Wilson fails to address, or even acknowledge, any of these concerns.
Secondly, he does not address the issue of the greater public acceptance of homosexuality which will result from the legalisation of same-sex ‘marriage.’ The idea that the number of people involved in same-sex activity is a fixed quantity is a fallacy. The reality is that the greater the public acceptance the more likely it is that people who would not otherwise have done so will engage in same-sex activity. That is why historically in some societies same-sex activity has been widespread and in others it has been almost non-existent. The growth in the number of people involved in same-sex activity would not, of course, worry Wilson, but it is a legitimate concern for those who believe such activity to be morally wrong and harmful to the people involved.

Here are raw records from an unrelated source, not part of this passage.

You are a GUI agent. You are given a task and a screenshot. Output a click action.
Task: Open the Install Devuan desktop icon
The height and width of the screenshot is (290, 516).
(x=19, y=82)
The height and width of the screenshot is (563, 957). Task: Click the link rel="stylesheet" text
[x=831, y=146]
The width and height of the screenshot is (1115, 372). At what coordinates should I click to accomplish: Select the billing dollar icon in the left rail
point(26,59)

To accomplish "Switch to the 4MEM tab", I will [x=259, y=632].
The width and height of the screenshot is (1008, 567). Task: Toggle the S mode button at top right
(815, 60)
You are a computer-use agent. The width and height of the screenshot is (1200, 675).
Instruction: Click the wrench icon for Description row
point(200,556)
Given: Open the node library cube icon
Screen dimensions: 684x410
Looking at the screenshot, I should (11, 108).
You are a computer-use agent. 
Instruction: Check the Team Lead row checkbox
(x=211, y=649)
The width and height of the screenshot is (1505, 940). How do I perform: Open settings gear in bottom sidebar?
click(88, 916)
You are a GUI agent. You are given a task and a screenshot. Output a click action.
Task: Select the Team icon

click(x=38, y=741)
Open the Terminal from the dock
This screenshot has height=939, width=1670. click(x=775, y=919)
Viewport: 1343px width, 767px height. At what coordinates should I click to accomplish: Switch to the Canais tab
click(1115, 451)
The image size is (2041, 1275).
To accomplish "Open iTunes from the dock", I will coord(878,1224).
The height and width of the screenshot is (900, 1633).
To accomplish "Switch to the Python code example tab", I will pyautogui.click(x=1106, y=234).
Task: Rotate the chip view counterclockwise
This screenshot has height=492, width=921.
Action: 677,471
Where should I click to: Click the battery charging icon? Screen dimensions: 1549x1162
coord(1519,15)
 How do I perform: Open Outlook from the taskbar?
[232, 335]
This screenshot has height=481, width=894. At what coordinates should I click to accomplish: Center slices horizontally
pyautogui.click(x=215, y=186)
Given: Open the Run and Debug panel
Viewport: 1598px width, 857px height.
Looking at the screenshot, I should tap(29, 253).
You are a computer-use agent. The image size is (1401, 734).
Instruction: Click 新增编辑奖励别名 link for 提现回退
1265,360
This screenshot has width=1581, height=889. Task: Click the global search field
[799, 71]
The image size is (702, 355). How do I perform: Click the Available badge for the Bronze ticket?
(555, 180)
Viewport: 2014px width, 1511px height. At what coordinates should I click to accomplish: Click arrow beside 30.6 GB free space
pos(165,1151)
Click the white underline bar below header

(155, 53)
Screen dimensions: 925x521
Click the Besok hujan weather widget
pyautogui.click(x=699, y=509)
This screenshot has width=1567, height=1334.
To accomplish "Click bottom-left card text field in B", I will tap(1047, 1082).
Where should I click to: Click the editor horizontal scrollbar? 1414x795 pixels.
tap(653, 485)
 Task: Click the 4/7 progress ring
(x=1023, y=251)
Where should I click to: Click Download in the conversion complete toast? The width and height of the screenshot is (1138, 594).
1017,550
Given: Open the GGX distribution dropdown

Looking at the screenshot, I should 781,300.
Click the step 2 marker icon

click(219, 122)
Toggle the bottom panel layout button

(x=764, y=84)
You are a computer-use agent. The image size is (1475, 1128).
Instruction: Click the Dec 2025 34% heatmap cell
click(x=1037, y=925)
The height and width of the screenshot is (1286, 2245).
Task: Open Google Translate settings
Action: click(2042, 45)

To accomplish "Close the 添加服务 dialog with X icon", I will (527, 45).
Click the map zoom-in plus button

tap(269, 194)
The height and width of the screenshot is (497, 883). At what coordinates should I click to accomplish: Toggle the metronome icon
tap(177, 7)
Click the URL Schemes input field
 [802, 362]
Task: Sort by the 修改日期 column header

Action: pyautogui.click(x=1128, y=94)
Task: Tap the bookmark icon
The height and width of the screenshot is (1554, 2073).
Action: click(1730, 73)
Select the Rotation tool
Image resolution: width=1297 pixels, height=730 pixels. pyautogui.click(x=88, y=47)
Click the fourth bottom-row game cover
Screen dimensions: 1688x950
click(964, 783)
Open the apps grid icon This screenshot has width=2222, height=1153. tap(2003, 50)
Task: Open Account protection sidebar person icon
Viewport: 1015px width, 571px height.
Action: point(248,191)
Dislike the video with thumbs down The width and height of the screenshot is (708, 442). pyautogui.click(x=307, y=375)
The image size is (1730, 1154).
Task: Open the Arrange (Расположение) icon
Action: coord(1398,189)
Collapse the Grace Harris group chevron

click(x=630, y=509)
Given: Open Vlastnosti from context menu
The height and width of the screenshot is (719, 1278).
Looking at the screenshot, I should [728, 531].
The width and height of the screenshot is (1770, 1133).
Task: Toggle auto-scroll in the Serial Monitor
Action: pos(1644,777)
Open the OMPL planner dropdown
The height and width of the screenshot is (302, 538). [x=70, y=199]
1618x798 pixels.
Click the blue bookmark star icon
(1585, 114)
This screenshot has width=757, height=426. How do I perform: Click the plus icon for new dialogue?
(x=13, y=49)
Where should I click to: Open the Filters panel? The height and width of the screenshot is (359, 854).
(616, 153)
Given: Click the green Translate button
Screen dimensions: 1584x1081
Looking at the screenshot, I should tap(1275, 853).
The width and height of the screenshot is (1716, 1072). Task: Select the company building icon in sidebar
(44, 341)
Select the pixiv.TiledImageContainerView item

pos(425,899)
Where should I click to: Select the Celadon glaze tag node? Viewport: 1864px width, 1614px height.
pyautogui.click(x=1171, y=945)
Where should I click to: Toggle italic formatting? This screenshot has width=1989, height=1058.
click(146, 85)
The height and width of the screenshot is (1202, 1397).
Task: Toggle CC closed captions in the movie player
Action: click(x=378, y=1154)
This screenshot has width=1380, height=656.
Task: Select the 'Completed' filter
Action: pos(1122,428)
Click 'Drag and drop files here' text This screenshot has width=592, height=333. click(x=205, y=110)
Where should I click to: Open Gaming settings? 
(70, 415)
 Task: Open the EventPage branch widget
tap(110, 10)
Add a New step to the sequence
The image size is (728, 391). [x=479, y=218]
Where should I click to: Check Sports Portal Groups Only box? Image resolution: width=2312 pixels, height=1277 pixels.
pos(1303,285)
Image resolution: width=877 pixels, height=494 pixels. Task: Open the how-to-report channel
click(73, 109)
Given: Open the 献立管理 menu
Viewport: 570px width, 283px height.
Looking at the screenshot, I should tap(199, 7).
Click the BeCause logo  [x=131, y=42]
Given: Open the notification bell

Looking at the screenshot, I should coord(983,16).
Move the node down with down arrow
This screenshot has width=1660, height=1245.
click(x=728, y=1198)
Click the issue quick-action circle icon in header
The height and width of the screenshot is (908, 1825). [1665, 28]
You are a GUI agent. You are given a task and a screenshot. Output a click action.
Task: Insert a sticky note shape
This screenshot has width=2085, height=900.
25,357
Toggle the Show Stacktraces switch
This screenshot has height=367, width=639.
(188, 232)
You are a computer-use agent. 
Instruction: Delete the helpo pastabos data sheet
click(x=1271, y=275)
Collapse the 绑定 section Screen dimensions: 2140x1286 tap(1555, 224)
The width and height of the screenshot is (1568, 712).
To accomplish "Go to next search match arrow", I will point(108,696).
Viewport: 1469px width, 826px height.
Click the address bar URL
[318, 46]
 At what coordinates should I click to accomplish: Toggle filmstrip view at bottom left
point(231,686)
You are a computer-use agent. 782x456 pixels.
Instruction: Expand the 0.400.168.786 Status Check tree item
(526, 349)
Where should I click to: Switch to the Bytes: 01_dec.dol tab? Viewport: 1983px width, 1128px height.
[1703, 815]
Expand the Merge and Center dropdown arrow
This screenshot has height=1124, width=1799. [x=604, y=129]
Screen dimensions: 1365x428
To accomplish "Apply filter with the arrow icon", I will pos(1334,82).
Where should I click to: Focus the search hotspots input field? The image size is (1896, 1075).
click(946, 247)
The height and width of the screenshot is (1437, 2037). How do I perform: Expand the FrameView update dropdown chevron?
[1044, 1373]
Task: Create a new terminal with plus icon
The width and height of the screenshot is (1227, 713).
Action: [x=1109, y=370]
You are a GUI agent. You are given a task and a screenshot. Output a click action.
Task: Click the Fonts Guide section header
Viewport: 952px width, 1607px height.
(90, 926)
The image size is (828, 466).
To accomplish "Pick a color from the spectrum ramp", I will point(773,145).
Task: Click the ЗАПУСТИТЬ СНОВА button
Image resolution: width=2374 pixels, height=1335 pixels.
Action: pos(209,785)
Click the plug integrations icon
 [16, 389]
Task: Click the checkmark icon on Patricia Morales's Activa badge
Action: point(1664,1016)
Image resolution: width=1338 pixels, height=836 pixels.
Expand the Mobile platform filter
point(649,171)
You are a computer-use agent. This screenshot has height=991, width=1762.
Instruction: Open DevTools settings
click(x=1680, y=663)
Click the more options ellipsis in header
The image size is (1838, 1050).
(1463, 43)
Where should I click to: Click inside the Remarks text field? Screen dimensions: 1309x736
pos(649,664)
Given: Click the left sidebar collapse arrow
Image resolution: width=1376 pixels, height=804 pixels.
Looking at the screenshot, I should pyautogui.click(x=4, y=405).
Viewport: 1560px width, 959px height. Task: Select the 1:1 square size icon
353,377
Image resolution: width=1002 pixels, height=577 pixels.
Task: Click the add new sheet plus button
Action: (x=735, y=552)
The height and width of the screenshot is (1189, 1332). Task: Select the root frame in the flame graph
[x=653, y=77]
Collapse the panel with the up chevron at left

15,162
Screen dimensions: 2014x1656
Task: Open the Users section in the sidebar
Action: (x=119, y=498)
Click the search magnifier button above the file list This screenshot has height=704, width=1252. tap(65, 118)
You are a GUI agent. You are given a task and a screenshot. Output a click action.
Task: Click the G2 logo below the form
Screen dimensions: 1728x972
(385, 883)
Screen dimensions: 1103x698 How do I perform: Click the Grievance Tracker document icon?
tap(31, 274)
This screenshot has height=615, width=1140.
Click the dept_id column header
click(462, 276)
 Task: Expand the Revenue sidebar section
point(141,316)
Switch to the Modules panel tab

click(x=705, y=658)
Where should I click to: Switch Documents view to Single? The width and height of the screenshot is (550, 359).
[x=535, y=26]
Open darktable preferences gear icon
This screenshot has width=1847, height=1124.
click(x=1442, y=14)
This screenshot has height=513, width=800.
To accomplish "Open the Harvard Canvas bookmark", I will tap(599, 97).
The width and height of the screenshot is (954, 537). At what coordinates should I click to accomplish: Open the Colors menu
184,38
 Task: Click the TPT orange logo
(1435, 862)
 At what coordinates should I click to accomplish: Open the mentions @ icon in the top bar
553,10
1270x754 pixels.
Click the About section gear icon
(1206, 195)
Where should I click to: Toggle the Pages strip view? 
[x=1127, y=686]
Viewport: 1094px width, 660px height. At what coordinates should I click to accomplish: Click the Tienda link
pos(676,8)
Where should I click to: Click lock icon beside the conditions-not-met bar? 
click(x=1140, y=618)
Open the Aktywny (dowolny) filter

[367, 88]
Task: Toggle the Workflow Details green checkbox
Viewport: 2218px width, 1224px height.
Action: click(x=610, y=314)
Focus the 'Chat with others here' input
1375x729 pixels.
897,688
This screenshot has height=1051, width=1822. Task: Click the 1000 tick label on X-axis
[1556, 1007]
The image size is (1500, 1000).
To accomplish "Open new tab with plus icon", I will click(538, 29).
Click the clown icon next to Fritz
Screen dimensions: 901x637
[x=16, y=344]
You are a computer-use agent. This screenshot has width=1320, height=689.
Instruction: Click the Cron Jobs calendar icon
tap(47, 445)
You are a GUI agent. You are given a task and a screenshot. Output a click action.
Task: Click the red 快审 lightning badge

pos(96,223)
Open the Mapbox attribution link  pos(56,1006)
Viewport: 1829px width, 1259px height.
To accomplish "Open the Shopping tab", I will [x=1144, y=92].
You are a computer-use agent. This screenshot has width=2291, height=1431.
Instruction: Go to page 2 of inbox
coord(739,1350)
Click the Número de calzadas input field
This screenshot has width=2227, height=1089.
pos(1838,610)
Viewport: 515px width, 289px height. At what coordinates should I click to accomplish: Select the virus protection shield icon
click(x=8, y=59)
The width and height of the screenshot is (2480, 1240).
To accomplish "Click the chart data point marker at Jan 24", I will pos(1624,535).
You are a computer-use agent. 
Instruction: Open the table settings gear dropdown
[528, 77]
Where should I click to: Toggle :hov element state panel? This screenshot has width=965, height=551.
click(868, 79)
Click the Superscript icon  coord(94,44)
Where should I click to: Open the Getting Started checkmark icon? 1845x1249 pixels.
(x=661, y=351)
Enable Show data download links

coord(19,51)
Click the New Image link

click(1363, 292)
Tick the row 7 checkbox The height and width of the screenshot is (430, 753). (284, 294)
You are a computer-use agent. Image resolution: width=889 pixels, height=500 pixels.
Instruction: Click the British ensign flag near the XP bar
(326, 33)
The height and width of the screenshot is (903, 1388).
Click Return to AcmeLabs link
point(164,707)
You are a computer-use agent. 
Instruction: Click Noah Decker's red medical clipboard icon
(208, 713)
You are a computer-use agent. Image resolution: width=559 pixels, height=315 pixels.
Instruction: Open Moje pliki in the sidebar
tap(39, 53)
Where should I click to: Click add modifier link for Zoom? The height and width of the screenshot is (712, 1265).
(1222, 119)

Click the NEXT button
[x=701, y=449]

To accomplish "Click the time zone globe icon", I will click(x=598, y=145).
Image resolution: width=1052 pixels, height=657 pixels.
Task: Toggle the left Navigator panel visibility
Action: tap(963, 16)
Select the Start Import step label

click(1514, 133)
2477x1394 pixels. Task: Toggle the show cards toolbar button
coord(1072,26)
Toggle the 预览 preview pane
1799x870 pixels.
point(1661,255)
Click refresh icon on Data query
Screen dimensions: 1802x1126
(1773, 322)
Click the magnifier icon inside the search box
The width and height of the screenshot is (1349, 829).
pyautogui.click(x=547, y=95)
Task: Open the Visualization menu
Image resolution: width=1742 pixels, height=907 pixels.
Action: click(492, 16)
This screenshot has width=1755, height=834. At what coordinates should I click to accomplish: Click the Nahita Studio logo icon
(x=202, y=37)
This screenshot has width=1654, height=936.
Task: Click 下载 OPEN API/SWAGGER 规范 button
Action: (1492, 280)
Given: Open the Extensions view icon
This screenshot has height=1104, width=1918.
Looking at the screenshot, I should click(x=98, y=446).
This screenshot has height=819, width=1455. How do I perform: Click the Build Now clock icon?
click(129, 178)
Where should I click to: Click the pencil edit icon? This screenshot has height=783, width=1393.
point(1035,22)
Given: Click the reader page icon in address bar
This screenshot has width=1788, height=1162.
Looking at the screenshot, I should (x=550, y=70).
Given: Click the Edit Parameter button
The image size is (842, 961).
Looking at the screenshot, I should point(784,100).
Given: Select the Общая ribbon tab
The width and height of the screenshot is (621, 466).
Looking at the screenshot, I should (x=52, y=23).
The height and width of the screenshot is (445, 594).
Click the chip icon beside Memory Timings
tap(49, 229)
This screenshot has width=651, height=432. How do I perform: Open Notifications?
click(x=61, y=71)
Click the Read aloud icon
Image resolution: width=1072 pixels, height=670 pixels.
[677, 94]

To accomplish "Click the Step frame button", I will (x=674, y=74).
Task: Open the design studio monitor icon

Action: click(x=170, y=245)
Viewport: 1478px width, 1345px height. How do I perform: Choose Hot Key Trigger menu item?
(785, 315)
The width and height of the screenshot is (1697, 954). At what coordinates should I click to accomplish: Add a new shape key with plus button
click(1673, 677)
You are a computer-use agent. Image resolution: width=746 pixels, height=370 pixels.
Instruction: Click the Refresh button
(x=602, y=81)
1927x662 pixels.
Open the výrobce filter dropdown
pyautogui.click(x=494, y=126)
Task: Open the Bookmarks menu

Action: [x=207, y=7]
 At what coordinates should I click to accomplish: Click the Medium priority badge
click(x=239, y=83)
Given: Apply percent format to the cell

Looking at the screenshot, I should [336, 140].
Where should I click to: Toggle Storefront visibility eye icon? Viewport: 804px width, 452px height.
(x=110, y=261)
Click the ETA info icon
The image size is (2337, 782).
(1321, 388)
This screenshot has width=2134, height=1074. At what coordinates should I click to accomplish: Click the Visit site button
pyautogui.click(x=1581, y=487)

Thirdly, his claim that the distinctive thing about Christian marriage is simply ‘the self-giving love between the parties’ fails to do justice to the fact that a Christian marriage, like any other form of Christian discipleship, will be a way of life that is lived in obedience to the will of God. As has been argued throughout this review, God’s will with on this matter is clear both from Scripture and from the witness of nature. God has created human beings as male and female and his will is that they should relate to each other sexually in an exclusive, life-long, heterosexual union that is open in principle to the procreation of children. A same-sex ‘marriage’ is by its very nature contrary to this and can never therefore constitute a genuinely Christian marriage.
Having looked critically at the seven strands of Wilson’s argument it has become clear that none of them stands up to scrutiny. His argument for the acceptance of same-sex ‘marriages’ is therefore completely unconvincing both in its parts and as a whole. His case simply does not add up.